Actions to take –
[A] Revise the passage about the bouzouki, starting at the words "Markos talking about" and stopping after "of the bouzouki.", with "strings" changed to "wires".
[B] Carry on the passage about the bouzouki from the point where it ends.

--- Given passage ---

Markos talking about the bouzouki:

The bouzouki has its skafos (hollowed out part) with the kapaki (the flat bit with the sounding board) on top and the maniko (neck).  The neck has the plaka  (finger board) where there are these tasta (frets) These bits between the two frets don’t have a name. Up on the neck are the keys for the tuning of the strings, or in other words, the telia (strings) of the bouzouki.
 
There is no craftsman that’s ever yet made a bouzouki just right. Because they can’t make the half, the half of the half, and the half of this half and so on - until they reach the whole so that the fingerboard and the scale are just right. But all the craftsmen from the best to the worst … the guy that can make the perfect bouzouki has yet to be found. They haven’t got it yet. I can hear it, this thing, where it falls short. Course I can. However much you tune it the tuning never comes out right.
 
Q: Mr Markos, do you think the bouzouki developed from the Saz?

--- Collected data ---

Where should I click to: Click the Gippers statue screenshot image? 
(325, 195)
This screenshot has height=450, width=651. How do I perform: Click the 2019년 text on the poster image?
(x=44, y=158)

---

Task responses –
[A]
Markos talking about the bouzouki:

The bouzouki has its skafos (hollowed out part) with the kapaki (the flat bit with the sounding board) on top and the maniko (neck).  The neck has the plaka  (finger board) where there are these tasta (frets) These bits between the two frets don’t have a name. Up on the neck are the keys for the tuning of the wires, or in other words, the telia (wires) of the bouzouki.

[B]
A: That’s something I don’t know. The saz is one thing, the bouzouki another.
Q: Have you ever played a saz?
A: I’ve only ever seen one - I haven’t even heard it. I only saw it. I went to a guy who happened to be holding this thing that turned out to be a saz so now I know what it is if I see it.
Q: Mr Markos, are the intervals between the strings (διαστηματα) on the bouzouki the same as on the laouto?
A: That’s something I wouldn’t know because I’m not a musician.
Q: The same as on the guitar?
A: The guitar, the laouto, the bouzouki and the mandolin all have different intervals.
Q: These frets (tasta) now, did they use to have different intervals in the old days, or even in your lifetime?
A: No, the same.
Q: But the intervals maybe they were smaller or bigger?
A: I wouldn’t know.
Q: When you came to Piraeus did they have bouzoukia without frets?
A: No
Q: Has the bouzouki changed significantly since you first got to know it?
A: No, the same.
Q: Do you know anyone at all who has a bouzouki that’s different - as
     regards these intervals?
A: No I never saw such a thing in my life. Never. But then I’ve never
     travelled abroad to see, for instance, in China, in India, in Egypt … I
     haven’t seen, I haven’t travelled, I can’t be sure.
Q: And do they have bouzoukia there?
A: How could they not have? For sure they’ll have them, but I haven’t seen
     or heard such a thing.
Q: Fine. On the bouzoukia in the old days what strings, (χορδες) what telia (also
     meaning strings) did they use?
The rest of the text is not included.